Community Health Workers and Social Proximity: Implementation of a Parenting Program in Urban Poverty

2018 
Community health workers (CHWs) offer many advantages for effective dissemination of mental health interventions, and thus a potential means through which to mitigate the many barriers to treatment faced by minority youth and their families. However, studies using CHWs have mainly focused on whether interventions implemented by this workforce are effective, while leaving much unknown about the nature of CHWs’ role and the key elements that make them effective. The primary aim of the present study was to better understand one of the central components defining the CHW role: their shared community membership with the population served. We used the term social proximity to refer to this closeness to the population served, and to encapsulate the shared characteristics, background, and experiences that could comprise defining features of community membership. In order to better characterize and understand social proximity, we interviewed 16 CHWs (called Student-Family Liaisons, or SFLs) implementing a school-based early intervention program (Partners Achieving Student Success, or PASS) in Latino and African American communities of urban poverty.

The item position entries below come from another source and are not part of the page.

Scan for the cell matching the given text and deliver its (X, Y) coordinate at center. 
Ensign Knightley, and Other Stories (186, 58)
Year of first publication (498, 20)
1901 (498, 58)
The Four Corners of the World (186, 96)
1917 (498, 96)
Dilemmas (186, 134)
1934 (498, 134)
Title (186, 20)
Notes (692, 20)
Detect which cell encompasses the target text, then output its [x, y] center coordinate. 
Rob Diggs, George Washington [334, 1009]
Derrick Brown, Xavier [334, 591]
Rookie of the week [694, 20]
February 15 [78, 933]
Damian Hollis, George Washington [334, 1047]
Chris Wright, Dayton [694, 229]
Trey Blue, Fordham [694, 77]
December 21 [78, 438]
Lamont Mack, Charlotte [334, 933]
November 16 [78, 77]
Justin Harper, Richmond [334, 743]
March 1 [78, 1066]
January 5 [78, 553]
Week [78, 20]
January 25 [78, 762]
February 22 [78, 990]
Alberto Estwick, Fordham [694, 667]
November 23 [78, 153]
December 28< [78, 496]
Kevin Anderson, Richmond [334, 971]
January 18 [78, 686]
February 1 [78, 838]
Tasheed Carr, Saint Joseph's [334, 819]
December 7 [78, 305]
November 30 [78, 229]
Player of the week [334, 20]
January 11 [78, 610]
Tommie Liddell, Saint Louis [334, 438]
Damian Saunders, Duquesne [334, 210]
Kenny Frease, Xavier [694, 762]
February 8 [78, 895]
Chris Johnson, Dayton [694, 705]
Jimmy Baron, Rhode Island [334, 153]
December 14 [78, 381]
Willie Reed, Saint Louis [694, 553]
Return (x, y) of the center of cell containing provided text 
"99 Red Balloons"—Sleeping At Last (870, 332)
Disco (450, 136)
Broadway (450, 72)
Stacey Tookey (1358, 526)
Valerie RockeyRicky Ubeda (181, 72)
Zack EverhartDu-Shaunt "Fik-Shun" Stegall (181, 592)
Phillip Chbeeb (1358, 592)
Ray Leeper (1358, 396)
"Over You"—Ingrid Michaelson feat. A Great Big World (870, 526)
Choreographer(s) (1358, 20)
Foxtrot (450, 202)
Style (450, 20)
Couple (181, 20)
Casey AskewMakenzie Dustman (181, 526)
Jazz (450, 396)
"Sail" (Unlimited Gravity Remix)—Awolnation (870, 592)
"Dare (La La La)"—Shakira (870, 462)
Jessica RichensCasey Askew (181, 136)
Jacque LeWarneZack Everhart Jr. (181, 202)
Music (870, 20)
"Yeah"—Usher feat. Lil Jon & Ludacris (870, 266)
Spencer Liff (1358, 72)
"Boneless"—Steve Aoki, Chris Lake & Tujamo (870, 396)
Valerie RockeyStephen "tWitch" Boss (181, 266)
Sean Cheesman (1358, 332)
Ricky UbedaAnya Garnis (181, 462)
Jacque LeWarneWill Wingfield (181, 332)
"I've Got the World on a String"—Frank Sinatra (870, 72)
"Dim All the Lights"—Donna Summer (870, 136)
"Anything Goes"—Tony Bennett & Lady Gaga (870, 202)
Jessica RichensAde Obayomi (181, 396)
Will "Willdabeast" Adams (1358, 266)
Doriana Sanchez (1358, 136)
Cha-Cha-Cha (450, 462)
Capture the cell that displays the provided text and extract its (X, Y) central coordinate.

The program targeted promoting child and parent engagement in schooling as a protective factor for children’s mental health. SFLs were interviewed about the strategies, characteristics, and elements of their role that they leveraged in connecting with and engaging families. Thematic analyses of semi-structured interviews revealed four main themes defining social proximity for this CHW workforce: (1) experiences of parenthood or caring for children, (2) knowledge and understanding of practices or experiences related to ethnicity/race, (3) familiarity with and understanding of the neighborhood community, and (4) experiences of life hardships and struggles. These elements of social proximity were featured most prominently in the engagement strategy of relating. SFLs’ accounts illustrated how their experience of social proximity was informed by specific typologies of similarities (experiential and deep-level), contextually relevant similarities, and program-based similarities. Additionally, these accounts highlight the need for supporting, promoting, and celebrating the natural traits and lived experiences of CHWs, for these are the defining features that make this workforce unique and also what CHWs consistently draw upon when connecting with community members during service delivery.